The term comes from the contrast with blogs. Blogs are streams - chronological, polished, written for an audience. You publish something and it floats downstream, becoming increasingly irrelevant. A garden is different. You plant ideas, tend them, let them grow. Some wither. Others spread in unexpected directions. The good ones get refined over years.

Why bother?

Most of what we read disappears. We consume articles, books, videos - and retain almost nothing. A digital garden fights this by forcing you to actually process information. When you write a note about something, you have to understand it well enough to explain it. When you link it to other notes, you start seeing patterns you’d otherwise miss.

There’s also something freeing about publishing incomplete thoughts. Blogs create pressure to be definitive. Gardens let you say “here’s what I’m thinking right now” and update it later when you learn more. The note you’re reading might be years old or written yesterday - what matters is whether it’s useful, not when it was posted.

How it differs from a blog

Blogs organize by time. Gardens organize by topic and connection. In a blog, your best writing gets buried under newer posts. In a garden, your best thinking stays accessible and continues to evolve.

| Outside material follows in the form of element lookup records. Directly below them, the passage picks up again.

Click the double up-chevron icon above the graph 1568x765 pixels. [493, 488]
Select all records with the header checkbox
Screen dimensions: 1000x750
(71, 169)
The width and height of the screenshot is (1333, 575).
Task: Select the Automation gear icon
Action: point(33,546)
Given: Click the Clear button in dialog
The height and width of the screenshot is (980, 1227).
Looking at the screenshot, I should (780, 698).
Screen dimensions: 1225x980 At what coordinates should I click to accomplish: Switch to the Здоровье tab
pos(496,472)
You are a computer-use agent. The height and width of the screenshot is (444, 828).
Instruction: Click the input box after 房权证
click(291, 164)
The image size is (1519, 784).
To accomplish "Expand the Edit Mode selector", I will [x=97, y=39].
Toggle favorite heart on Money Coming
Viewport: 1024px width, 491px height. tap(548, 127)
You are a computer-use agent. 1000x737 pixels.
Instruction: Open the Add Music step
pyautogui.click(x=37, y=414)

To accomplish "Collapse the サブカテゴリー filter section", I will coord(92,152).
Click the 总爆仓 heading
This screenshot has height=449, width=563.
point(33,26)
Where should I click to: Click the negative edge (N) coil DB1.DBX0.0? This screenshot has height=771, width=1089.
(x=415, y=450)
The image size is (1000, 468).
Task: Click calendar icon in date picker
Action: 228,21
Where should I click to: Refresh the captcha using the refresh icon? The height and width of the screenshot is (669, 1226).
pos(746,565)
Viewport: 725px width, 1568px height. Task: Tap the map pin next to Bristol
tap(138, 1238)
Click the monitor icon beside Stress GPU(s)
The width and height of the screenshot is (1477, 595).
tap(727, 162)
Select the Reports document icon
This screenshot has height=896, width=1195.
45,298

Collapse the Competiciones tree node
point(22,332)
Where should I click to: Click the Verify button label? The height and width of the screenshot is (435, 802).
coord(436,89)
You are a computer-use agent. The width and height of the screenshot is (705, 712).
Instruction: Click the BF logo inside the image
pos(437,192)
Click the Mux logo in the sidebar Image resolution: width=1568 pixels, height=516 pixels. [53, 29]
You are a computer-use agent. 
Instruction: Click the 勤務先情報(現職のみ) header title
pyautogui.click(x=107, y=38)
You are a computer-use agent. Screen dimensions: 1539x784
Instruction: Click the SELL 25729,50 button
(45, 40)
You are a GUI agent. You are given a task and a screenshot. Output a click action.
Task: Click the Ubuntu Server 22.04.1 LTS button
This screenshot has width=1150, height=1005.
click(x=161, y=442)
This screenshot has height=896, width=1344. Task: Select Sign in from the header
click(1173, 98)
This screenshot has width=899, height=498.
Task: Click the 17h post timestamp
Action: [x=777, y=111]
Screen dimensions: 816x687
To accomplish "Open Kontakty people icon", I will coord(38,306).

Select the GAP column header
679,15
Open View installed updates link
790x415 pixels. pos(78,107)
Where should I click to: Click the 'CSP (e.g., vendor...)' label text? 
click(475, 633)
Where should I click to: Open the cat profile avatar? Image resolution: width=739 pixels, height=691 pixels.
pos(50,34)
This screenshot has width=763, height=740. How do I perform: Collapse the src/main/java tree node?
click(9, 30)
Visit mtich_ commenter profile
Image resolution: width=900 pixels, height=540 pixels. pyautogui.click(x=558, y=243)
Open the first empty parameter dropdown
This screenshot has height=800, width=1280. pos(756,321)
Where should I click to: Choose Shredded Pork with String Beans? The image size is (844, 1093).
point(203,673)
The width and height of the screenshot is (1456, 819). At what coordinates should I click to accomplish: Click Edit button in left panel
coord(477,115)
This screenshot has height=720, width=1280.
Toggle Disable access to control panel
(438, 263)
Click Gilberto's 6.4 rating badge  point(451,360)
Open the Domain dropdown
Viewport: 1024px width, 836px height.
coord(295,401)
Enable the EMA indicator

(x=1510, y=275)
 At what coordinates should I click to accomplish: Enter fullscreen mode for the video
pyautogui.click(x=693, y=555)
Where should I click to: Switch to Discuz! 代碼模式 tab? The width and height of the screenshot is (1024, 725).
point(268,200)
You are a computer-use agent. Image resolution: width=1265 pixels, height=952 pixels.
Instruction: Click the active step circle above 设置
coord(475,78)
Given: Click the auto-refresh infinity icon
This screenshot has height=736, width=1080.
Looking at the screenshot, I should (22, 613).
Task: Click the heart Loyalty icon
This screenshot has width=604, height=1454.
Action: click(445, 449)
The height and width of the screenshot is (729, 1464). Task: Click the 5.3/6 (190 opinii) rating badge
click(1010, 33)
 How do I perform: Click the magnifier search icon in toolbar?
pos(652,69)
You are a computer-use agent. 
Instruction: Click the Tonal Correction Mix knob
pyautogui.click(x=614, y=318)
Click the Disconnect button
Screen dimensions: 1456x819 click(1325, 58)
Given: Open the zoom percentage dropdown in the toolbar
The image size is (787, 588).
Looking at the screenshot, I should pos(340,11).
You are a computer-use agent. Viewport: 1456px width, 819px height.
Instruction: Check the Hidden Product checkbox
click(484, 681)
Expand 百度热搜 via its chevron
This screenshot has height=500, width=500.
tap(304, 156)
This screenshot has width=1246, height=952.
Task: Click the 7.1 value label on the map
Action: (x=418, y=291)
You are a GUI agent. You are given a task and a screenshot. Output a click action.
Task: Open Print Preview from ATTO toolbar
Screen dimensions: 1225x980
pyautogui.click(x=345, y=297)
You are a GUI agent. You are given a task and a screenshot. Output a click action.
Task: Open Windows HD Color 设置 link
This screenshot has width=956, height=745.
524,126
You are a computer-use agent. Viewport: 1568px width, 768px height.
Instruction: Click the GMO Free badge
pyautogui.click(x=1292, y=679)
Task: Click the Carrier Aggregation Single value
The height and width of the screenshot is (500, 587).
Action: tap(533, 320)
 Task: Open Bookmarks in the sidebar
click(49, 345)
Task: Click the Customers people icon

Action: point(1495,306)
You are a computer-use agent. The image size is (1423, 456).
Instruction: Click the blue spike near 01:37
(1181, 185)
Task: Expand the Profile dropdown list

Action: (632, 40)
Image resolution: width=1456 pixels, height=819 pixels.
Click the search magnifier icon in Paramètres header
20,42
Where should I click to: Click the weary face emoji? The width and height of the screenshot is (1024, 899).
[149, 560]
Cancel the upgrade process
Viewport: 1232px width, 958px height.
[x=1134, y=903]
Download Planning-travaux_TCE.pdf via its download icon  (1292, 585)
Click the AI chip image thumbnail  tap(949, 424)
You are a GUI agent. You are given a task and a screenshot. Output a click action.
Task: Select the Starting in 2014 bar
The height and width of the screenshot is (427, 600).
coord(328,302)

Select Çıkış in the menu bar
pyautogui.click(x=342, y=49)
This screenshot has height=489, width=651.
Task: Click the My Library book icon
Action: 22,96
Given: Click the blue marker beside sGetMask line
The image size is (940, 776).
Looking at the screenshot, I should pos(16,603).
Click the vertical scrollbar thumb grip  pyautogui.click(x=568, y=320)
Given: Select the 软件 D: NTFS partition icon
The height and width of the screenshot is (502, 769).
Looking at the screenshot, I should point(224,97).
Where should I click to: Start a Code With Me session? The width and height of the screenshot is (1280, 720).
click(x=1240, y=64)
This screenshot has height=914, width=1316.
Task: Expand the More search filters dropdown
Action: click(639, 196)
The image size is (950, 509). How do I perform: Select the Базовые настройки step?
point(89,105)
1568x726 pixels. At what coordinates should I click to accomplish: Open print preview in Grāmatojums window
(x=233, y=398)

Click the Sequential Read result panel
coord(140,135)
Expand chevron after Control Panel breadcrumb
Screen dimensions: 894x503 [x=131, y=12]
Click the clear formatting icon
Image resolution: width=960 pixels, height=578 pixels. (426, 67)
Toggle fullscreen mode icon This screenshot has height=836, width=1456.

Gardens also don’t demand the same polish. A blog post feels like a performance - you’re presenting finished thoughts to an audience. A garden note can be a half-formed question, a collection of quotes, a working theory. It’s thinking out loud.

The tools

You need two things: something to write notes in, and optionally something to publish them.

For writing, Obsidian is the current favorite - local markdown files with good linking. Logseq does something similar with an outliner approach. Roam Research pioneered a lot of these ideas but requires a subscription and stores your data on their servers.

For publishing, I use Obsidian with Quartz. Other options include Obsidian Publish (paid, but dead simple) or various static site generators if you want more control.

What actually matters

Forget the elaborate systems. The only things that matter:

Link your notes. When you write something and it reminds you of something else, link them. This is the whole point. Over time, you build a web of connected ideas that’s genuinely useful for thinking.

Write for yourself. If you’re performing for an audience, you’ll either burn out or stop writing anything honest. Your garden should help you think. If others find it useful, that’s a bonus.

Don’t over-organize. Every hour spent building the perfect folder structure is an hour not spent actually thinking. Tags and links are enough. Structure emerges from use.

Revisit old notes. A garden needs tending. When you return to a note months later, you’ll often see it differently. Update it. Merge it with other notes. Delete it if it’s useless. This is how ideas mature.

The real test is simple: does your garden help you think better? If yes, keep going. If not, change something.